We determined that optimal pressure gradients for device operation are around 0.24 and 0.37 Pa/µm. For both the converging and diverging geometries, at pressure gradients of 0.24 and 0.37 Pa/µm, infected RBCs exhibited lower average velocities than uninfected RBCs. A p-value less than 0.01 at these pressure gradients leads us to conclude that the mean velocities for the infected and uninfected cells are different with statistical significance. These results are consistent with those involving micropipette aspiration 15. In those experiments, ring-stage infected RBCs required around 1.5–2 times the pressure and around 1.5 times the time to enter single pipette pores of around 3–3.5 µm. At higher pressures, mean velocities of infected and uninfected RBCs moving through the device converged. At a pressure gradient of 0.48 Pa/µm, uninfected and infected RBCs moved through the converging geometry at approximately the same velocity (about 50 µm/s).

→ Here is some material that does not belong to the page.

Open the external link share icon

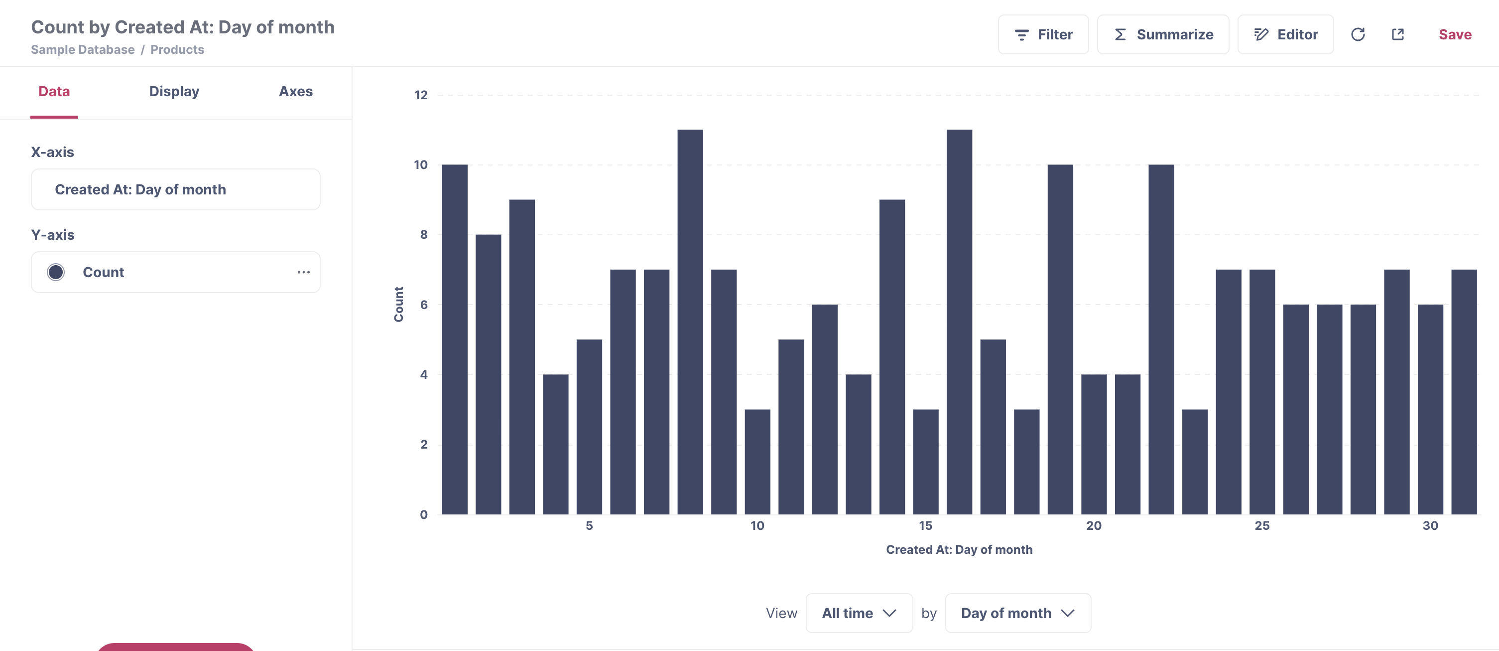point(1397,35)
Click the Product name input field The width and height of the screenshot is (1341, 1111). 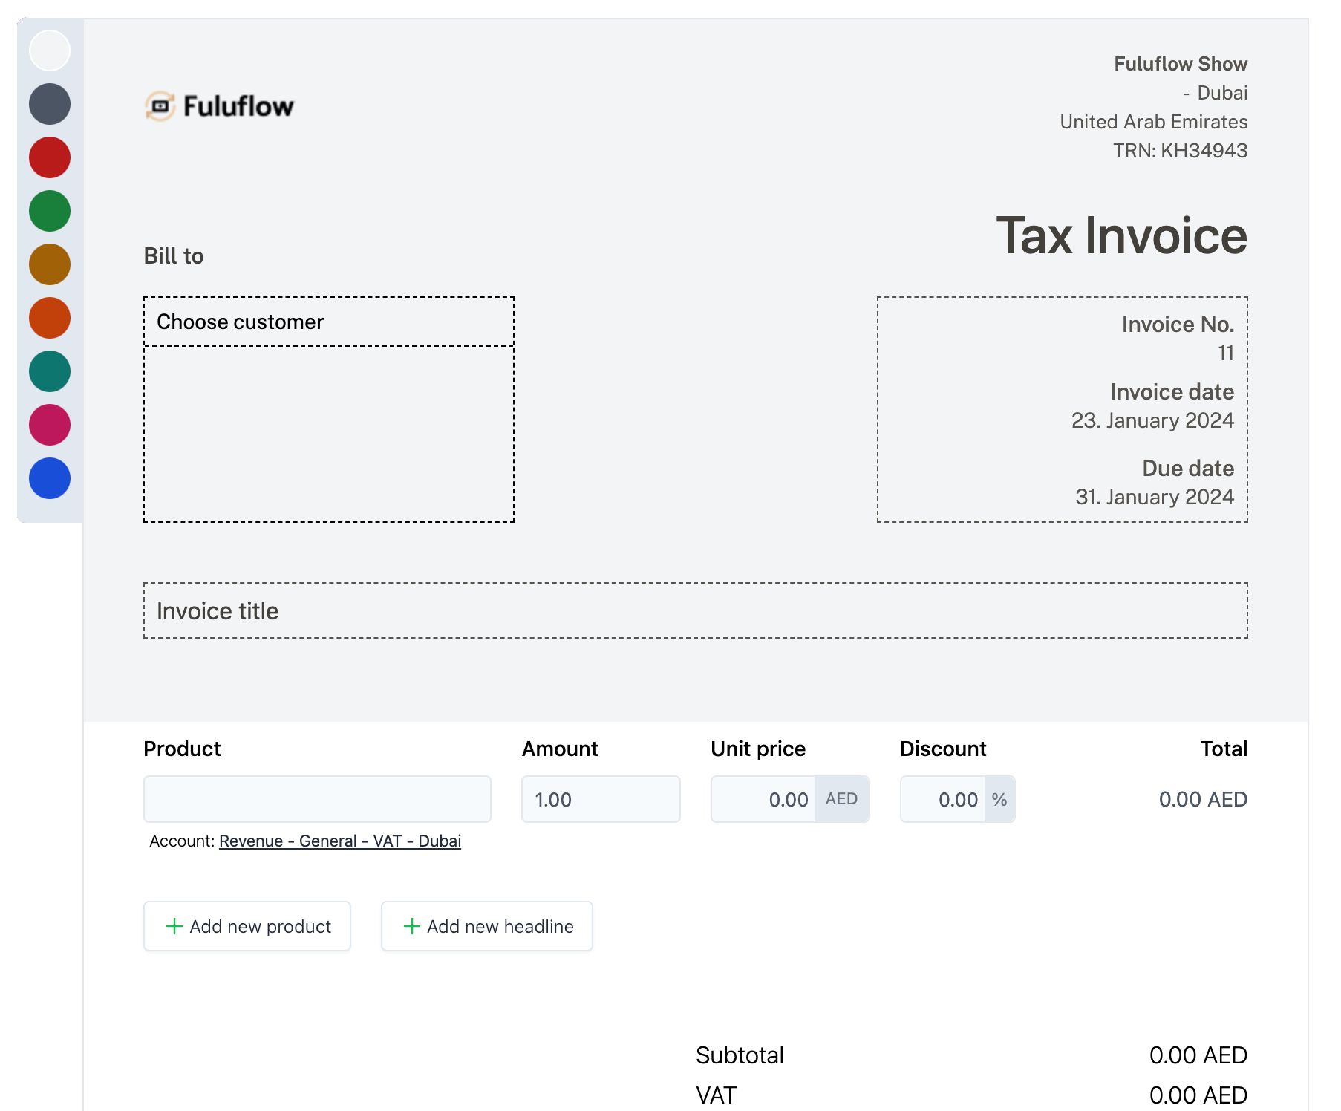click(317, 799)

In Figure 4B, we show that the diverging geometry is better able to accentuate differences in deformability between ring-stage infected cells and uninfected cells. The median velocity of infected cells in the diverging geometry is 44% of that of the uninfected cells, compared to 80% in the converging geometry.

Deformability of reticulocytes contained in whole blood

Reticulocytes are immature RBCs and typically account for around 1% of RBCs in whole blood. In contrast to mature RBCs, reticulocytes contain residual amounts of RNA. In our experiments, we diluted whole blood in phosphate-buffered saline (PBS) containing thiazole orange, a nucleic acid stain for reticulocytes. Then, the diluted blood was used directly in our device, without any further pre-treatment. White blood cells are removed at the inlet region of the device due to the 4.2 µm device height and filtration pillars and therefore do not interfere with the operation of the device.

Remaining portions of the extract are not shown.